Читаем История русской живописи в XIX веке полностью

Но Иванову не суждено было навеки погрязнуть в холодной, мрачной трясине мертвого псевдоклассицизма. Около 10 лет до того Брюллов мог познакомиться в Риме с назарейцами, но его гордой и пустой натуре были недоступны начинания этих святых художников. Теперь (в начале 30-х годов) таинственный голос, не заглохший в Иванове, повел его как раз к главе их, к Овербеку, и с этого момента началось его спасение. Овербек первый в новейшие времена обнаружил понимание и воодушевленное признание христианских идеалов в искусстве. Положим, у Овербека это понимание имело довольно определенный характер узкого фанатического католицизма, но все же это было понимание, которое вело к истине на единственно доступной для искусства почве — на мистической. Иванов, движимый своим гением, отлично сумел извлечь из общения с Овербеком вечное и прекрасное и презреть преходящее, чем увлекался немецкий мастер.
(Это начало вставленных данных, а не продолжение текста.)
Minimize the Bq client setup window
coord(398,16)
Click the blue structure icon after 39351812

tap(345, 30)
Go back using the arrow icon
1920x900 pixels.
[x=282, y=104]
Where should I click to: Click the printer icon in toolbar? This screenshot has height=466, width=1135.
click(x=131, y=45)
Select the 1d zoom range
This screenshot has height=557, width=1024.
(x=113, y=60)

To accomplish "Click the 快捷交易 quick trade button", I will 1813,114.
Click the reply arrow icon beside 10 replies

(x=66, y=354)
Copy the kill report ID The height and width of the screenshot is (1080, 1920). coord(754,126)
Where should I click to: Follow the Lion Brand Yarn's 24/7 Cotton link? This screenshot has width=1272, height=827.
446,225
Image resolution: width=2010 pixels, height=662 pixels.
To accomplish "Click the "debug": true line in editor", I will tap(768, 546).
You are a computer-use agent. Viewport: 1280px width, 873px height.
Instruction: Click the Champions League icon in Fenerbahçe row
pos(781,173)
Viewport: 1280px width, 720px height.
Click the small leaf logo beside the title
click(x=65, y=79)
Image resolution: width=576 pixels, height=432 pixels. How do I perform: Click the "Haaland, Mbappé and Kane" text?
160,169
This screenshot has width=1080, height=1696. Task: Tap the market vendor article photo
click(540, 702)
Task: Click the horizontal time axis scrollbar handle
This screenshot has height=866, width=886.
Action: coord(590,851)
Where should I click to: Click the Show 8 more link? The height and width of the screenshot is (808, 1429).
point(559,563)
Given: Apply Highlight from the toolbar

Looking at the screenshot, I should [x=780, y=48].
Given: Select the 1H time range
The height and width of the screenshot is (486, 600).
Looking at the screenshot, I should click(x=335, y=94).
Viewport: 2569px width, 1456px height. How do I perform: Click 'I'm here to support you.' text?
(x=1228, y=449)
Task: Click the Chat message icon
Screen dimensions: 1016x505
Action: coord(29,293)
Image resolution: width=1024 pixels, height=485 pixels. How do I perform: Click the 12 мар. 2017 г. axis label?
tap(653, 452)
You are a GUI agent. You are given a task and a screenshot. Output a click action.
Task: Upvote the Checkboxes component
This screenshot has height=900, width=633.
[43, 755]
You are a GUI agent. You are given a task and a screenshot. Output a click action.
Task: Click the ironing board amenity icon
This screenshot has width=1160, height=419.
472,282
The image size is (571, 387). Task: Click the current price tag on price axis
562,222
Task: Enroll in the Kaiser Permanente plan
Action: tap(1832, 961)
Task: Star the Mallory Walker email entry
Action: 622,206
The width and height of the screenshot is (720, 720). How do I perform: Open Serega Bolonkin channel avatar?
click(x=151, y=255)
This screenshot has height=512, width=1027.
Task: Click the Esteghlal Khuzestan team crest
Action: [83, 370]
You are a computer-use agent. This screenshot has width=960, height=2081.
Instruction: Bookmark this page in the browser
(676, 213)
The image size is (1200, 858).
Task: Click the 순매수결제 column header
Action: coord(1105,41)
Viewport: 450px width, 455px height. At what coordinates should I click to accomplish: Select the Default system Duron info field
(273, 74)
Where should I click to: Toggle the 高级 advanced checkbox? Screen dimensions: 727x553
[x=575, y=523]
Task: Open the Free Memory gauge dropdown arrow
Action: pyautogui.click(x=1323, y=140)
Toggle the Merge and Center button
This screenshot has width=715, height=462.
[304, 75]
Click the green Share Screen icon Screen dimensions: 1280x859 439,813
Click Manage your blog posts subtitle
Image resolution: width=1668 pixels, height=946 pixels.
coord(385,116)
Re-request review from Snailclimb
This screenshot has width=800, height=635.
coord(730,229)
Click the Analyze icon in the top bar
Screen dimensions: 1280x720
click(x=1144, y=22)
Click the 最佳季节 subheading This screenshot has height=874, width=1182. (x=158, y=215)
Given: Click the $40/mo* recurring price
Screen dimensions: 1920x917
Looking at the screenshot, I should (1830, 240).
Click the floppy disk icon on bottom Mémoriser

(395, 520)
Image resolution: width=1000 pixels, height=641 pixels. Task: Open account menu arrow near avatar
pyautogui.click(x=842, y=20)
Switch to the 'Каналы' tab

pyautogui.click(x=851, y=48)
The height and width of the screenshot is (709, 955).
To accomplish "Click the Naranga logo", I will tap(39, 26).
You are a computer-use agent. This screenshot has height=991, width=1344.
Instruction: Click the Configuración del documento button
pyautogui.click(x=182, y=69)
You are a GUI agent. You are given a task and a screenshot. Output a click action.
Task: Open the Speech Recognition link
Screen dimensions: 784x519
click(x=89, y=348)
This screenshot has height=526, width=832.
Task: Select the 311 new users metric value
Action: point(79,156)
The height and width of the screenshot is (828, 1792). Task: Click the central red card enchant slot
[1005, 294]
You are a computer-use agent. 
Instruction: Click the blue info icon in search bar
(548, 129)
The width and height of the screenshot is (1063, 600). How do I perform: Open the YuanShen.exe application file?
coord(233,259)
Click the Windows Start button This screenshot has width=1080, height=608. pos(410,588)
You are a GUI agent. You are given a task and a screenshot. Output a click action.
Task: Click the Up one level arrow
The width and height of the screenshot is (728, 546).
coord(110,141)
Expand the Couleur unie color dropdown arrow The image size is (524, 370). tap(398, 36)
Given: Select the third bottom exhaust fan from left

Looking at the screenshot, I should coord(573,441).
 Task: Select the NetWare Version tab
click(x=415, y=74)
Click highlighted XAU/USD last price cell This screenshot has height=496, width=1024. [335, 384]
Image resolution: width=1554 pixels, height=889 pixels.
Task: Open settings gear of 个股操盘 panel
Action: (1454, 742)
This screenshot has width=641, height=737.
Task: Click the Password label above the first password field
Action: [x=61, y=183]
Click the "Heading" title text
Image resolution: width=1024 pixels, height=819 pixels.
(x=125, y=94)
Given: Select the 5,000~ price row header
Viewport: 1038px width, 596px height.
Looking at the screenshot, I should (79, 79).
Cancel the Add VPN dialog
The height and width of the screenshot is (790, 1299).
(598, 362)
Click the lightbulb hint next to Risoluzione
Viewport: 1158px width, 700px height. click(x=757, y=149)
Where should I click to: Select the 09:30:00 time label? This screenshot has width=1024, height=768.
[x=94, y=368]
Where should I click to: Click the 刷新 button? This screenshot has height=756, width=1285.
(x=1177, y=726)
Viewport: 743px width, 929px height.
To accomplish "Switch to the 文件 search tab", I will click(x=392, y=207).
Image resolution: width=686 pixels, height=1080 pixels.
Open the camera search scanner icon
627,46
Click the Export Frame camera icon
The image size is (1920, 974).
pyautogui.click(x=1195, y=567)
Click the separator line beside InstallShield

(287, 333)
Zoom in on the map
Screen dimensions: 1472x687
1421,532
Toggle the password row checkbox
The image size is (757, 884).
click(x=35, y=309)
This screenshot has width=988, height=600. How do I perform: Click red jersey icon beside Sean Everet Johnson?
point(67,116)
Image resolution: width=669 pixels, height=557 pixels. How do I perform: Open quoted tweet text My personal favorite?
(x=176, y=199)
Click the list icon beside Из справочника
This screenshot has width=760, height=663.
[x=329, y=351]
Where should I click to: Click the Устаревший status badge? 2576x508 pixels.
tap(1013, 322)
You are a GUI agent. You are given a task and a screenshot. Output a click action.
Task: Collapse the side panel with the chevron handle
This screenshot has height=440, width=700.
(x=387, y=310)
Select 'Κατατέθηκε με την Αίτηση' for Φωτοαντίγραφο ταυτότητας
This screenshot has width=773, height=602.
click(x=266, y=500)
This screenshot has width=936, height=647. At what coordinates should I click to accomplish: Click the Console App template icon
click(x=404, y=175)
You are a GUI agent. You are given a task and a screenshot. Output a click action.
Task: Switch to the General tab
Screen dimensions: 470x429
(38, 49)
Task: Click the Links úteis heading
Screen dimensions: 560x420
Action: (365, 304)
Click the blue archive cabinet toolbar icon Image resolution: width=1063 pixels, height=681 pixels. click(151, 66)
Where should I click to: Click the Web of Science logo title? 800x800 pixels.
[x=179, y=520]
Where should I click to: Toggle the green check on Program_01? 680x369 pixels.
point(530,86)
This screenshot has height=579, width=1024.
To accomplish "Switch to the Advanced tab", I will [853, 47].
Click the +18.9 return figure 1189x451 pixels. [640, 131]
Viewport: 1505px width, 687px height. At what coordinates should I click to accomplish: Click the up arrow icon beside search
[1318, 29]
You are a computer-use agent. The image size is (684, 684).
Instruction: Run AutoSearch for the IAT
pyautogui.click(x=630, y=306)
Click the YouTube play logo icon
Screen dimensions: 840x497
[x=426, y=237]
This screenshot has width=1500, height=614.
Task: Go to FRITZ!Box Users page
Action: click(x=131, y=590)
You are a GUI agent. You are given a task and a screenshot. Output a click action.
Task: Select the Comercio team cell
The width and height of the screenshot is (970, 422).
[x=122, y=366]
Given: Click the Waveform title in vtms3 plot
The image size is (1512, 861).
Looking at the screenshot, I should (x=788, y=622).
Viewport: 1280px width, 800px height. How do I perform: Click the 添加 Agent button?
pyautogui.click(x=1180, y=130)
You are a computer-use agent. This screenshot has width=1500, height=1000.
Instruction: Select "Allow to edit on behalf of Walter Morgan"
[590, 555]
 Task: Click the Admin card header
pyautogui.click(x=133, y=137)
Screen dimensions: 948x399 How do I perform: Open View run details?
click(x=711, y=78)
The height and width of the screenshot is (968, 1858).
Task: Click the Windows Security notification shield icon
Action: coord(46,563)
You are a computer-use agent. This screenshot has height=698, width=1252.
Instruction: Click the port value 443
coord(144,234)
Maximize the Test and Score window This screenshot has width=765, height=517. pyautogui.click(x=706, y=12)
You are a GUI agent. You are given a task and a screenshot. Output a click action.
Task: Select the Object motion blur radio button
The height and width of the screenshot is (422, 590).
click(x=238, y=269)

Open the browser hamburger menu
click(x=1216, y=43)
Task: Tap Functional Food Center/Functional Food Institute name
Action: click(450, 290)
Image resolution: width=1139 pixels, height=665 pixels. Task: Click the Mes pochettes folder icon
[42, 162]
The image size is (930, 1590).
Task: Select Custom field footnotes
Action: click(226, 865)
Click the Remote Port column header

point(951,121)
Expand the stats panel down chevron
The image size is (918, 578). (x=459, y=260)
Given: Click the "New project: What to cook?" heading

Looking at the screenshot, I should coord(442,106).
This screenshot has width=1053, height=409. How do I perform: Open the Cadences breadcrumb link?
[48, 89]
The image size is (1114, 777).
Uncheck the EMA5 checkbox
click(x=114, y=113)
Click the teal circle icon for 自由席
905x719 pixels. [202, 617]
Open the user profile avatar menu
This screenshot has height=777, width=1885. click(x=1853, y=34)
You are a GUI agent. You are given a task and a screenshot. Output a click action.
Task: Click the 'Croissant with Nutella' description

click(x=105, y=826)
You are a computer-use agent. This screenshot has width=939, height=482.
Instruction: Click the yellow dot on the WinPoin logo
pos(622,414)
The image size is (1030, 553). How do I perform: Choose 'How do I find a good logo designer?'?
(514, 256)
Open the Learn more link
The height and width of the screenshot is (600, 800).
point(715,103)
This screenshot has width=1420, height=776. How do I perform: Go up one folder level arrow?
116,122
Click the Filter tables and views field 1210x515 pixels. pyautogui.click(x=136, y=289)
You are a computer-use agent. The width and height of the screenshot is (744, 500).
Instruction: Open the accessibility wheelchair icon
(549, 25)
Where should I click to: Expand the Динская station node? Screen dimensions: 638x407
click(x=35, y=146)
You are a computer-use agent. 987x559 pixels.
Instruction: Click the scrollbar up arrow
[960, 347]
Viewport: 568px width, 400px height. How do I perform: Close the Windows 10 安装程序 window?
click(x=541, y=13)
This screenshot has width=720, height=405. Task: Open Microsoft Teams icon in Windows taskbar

Но если беседы с Овербеком и помогли Иванову повернуться в сторону истины, то они не указали пути к ней. Сам Овербек не видел спасения христианской живописи вне древних мастеров и твердо верил, что Рафаэль и Беато Анджелико (какое уже странное сопоставление) нашли истинное выражение божественного, что нужно только так же делать, как они.

Овербек не обратился (как то сделали 20 лет спустя английские прерафаэлиты и впоследствии сам Иванов) к первоисточнику искусства, к непосредственному изучению жизни, а попался на старую болонскую удочку и вместо уничтоженного в себе классического академизма создал новый, почти столь же фальшивый и безотрадный. Однако если не в творчестве, то по крайней мере в отвлеченных мыслях о творчестве Овербеку удалось вырваться из Винкельмановской леденящей тюрьмы. Для Иванова же было полезно только то, что говорил и думалэтот христианский художник-проповедник, а не то, что он создавал в своих розовых и жеманных картинах, — его умиление перед высоким, заражающий трепет перед таинственным, но никак не лизанное письмо, не рабское подражание старикам, не робкий несчастный рисунок.

В особенности одно очень важное открылось Иванову в беседах с Овербеком. До тех пор, согласно с академической эстетикой, и Гвидо, и Рафаэль, и Буонарроти, и Дольчи были для него равноценными величинами. Теперь же, благодаря Овербеку, его вкус, его отношение к старикам хоть и непоследовательно, хоть и скачками, но стали очищаться. Разговоры с немецким романтиком помогли ему разобраться в впечатлениях от искусства прошлого, отказаться навсегда от мертвого мастерства академиков XVII века и расширить круг своих симпатий до таких художников, которые прежним русским живописцам казались только смешными, но которые как раз полнее и лучше всех прочих воплотили высочайшие идеалы человечества. Уже предрасположенный к тому (интересно, что на пути его в Рим, прямо из Петербурга, его поразило «Magnificat» Сандро Боттичелли), он теперь сознательно отвернулся от подражателей и эклектиков и стал всматриваться, к негодованию своих петербургских благодетелей, в бессмертные, хоть и не вышколенные, красоты Джотто и его последователей. Джотто укрепил Иванова в тех мыслях, которые он смутно чувствовал и раньше. Теперь он понял, что не то совершенство — вернее, порядочность — техники, которую ему старались вдолбить в продолжение долгих лет, составляют смысл и прелесть художественных произведений, что искусство дорого людям не из-за такого вздора, как правильно нарисованные «следки» и красиво расположенные драпировки, но что оно дорого только как утоление жажды красоты, как увековечение, выяснение и просветление жизни.

Цель его пути раскрылась перед ним, и он, охваченный восторгом, пожелал выразить еще неясное, скрытое богатство своей души, свою горячую веру в одном создании. По традициям школы (а с ними Иванов еще далеко не порвал) нужно было привезти из Рима, в свидетельство своей зрелости, однубольшую, сложную и серьезную картину: ein Meisterst"uck {80}. Согласно с собственным религиозным настроением, поощряемый в том Овербеком, он принялся искать сюжет, который позволил бы ему в этом одном произведении выразить свое отношение к искусству. Иванову казалось, что русскому художнику, сохранившему всю силу прежнего верования, надлежало теперь высказать свое понимание Христа, не только личное, но всего русского народа. Грандиозное намерение, не имевшее ничего общего ни со сценическими эффектами Брюллова, ни с велеречивым фразерством Бруни. Читая Евангелие, он набрел в нем на ту тему, которая, ему казалось, даст возможность выразить все его думы и все его чувства, всю высоту его религиозных воззрений, и он принялся за свое «Явление Христа народу» [57].